20 Week 5 Deliverable – Final Research Paper & Windows Server Deployment
21 Week 5 – Research Paper Finalization & Bonus Agile Task
21.1 1. Weekly Objectives
This week’s focus included:
- Integrating all compiled findings into a cohesive research paper
- Writing introduction, methodology, results, and conclusion sections
- Synthesizing insights across all team member implementations
- Preparing research paper for potential publication/submission
- Coordinating and consolidating final documentation
- Coordinating and scheduling Industry Expert Interview
- Bonus Agile Task: Windows Server QMIX Deployment
21.2 2. Research Paper Finalization
21.2.1 2.1 Sections Completed
The final research paper integrates findings from all five weeks:
| Section | Content |
|---|---|
| Introduction | Problem motivation, warehouse robotics challenges |
| Related Work | QMIX, IPPO-LSTM, MASAC literature review |
| Preliminaries | CTDE paradigm, mathematical formulation |
| Methods | Algorithm descriptions, hyperparameter configurations |
| Experiments | MPE, RWARE, Unity training results |
| Results | Performance comparisons, scaling analysis |
| Discussion | Key findings, limitations, practical implications |
| Conclusion | Summary and future directions |
21.2.2 2.2 Key Findings Synthesized
The research paper documents the following major findings:
Algorithm Selection: QMIX emerged as the best-performing algorithm for warehouse robotics after systematic comparison with IPPO-LSTM and MASAC
Hyperparameter Sensitivity: Default configurations fail on RWARE; extended epsilon annealing (5M+ steps) critical for sparse rewards
Value Decomposition Advantages: QMIX’s monotonic mixing network outperforms independent learning by 15-25%
Scaling Challenges: Performance degrades sub-linearly with agent count, but training requirements increase super-linearly
Unity Integration Success: QMIX successfully deployed in 3D Unity warehouse environment with LIDAR-equipped robots
21.3 3. Industry Expert Interview
21.3.1 3.1 Interview Coordination
Successfully coordinated and scheduled an Industry Expert Interview:
- Expert: Mr. James Nelsen
- Position: CIO of 1aAi
- Location: Tulsa-based AI company
- Purpose: Gather industry perspective on MARL applications in warehouse automation
21.3.2 3.2 Interview Topics
Prepared discussion topics including:
- Real-world challenges in multi-robot coordination
- Industry adoption of MARL algorithms
- Scalability requirements for production deployments
- Transfer from simulation to physical robots
21.4 4. Bonus Agile Task: Windows Server QMIX Deployment
21.4.1 4.1 Task Overview
Based on Dr.

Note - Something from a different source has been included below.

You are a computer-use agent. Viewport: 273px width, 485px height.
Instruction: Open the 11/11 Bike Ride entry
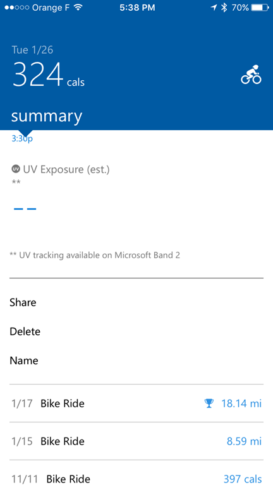(x=137, y=473)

Valderrama’s question regarding scaling-up of the current setup, I was assigned to replicate Price’s work on an Enterprise-level Windows Server to:
- Showcase scaling-up capabilities
- Increase depth of compatibility/cross-platform instructions
- Validate GitHub documentation for different environments
- Complete long-horizon training that failed on local machines
21.4.2 4.2 Environment Specifications
| Component | Specification |
|---|---|
| OS | Windows Server 2022 Datacenter |
| CPU | Intel Xeon E5-2680 v4 (14c/28t) |
| RAM Allocated | 196 GB |
| Actual RAM Usage | ~20 GB |
| GPU | CUDA-enabled (PyTorch 2.8.0) |
| Python | 3.9.13 |
| Framework | EPyMARL (QMIX, RNN agents) |
| Unity Environment | unity_warehouse |
| Agents | 3 |
| Action Space | 6 discrete |
| Observation Space | 36-dim vector |
| Episode Limit | 200 steps |
| Simulation Mode | no-graphics, time_scale = 50 |
21.5 5. First Training Run (500,000 Steps)
21.5.1 5.1 Run Summary
| Metric | Value |
|---|---|
| Status | Successfully completed |
| Duration | ~3 hours 2 minutes |
| Total Steps | 500,199 |
21.5.2 5.2 Key Metrics
| Metric | Value |
|---|---|
| Test Return Mean | 95.2314 |
| Test Return Std | 0.0078 |
| Episode Steps Mean | 200.0 |
| Q_taken_mean | 3.05 |
| target_mean | 213.03 |
| TD Error | 0.49 |
| Epsilon | 0.10 (fully annealed) |
21.5.3 5.3 Unity Evidence
Console logs confirmed repeated successful deliveries:
Package delivered in zone 01 Total: 58
Package delivered in zone 01 Total: 59
Package delivered in zone 01 Total: 60
21.5.4 5.4 Interpretation
What this run showed:
- Agents surviving full episodes (200 steps)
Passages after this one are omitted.